=== DATA FOR ANALYSIS ===

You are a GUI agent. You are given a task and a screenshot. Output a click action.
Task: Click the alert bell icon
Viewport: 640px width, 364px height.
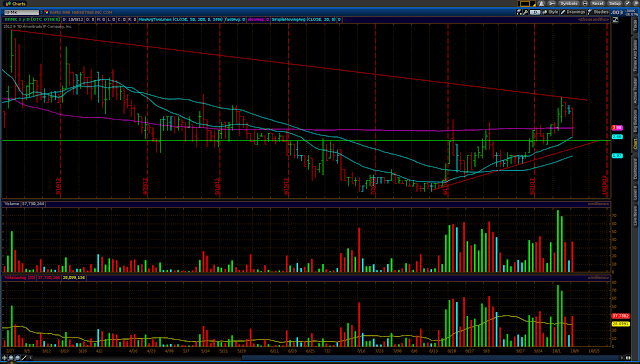coord(541,3)
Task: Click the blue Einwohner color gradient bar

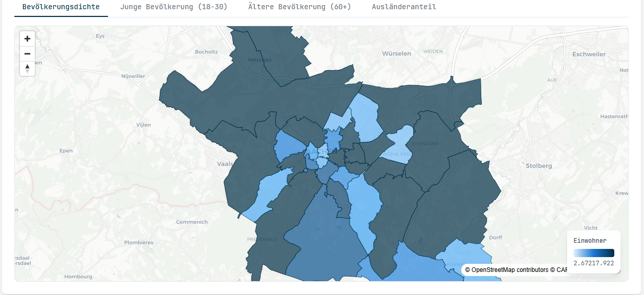Action: tap(594, 252)
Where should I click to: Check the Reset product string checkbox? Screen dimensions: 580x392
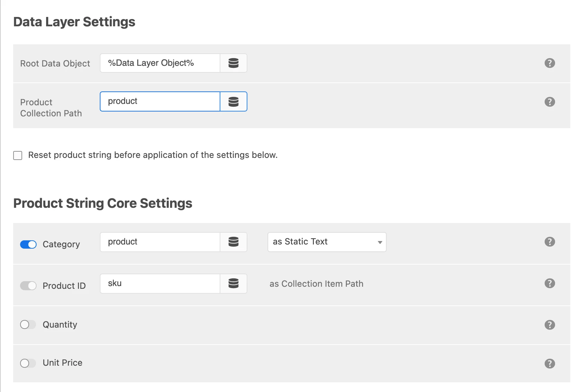click(x=18, y=155)
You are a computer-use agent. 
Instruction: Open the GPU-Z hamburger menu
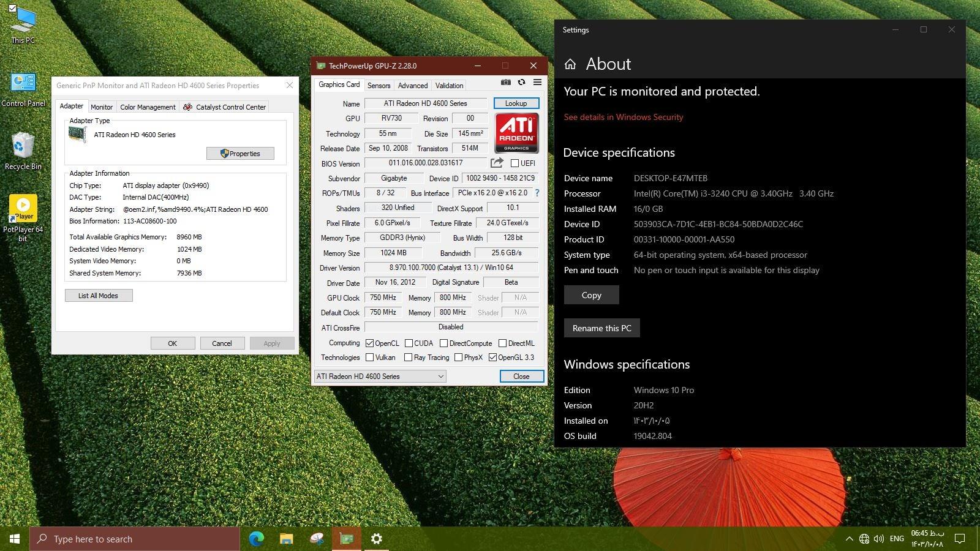coord(537,82)
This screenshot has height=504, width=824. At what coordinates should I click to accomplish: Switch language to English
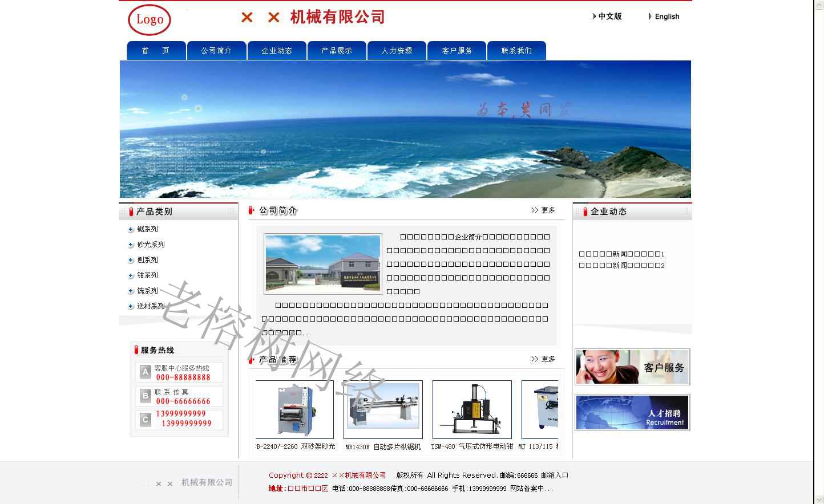pos(667,17)
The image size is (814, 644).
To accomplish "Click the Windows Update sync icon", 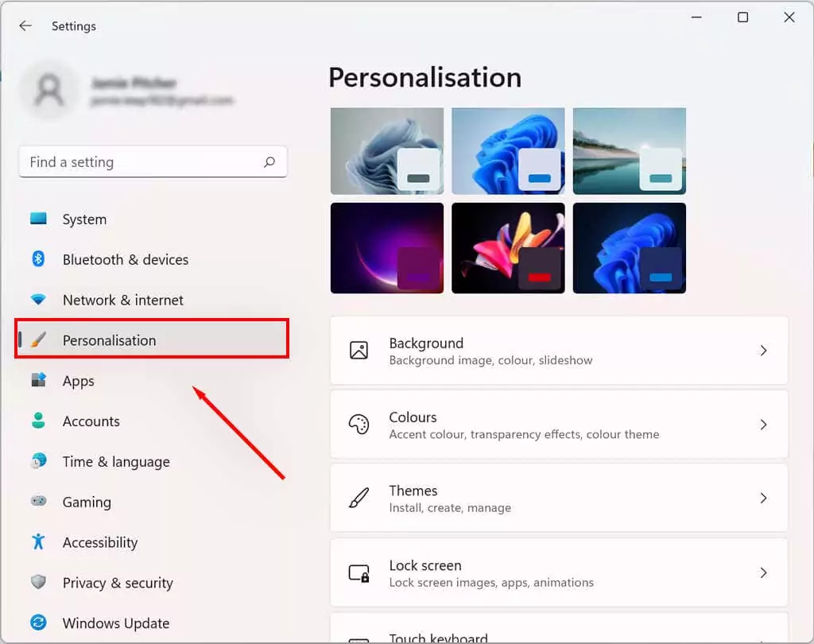I will tap(38, 623).
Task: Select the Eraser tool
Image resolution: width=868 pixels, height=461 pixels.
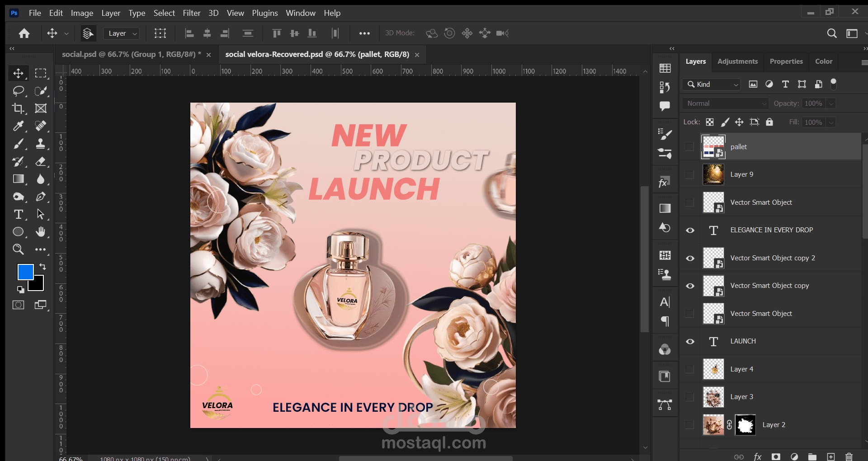Action: pyautogui.click(x=41, y=161)
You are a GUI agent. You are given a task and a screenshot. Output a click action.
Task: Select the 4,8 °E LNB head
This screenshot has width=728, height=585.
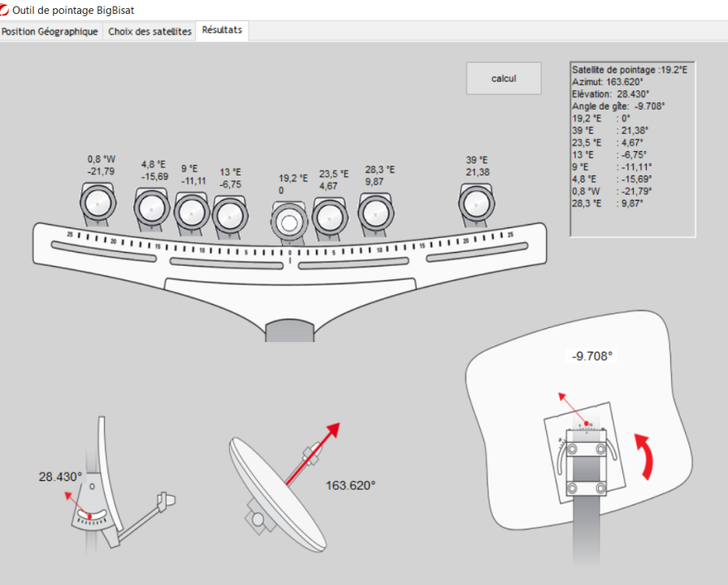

===

> **WHAT TO WORK ON**: Report, from the entries above, each line where "Select" is found.

> **SOLUTION FOR THIS EXERCISE**:
Task: Select the Eraser tool
Task: Select the 4,8 °E LNB head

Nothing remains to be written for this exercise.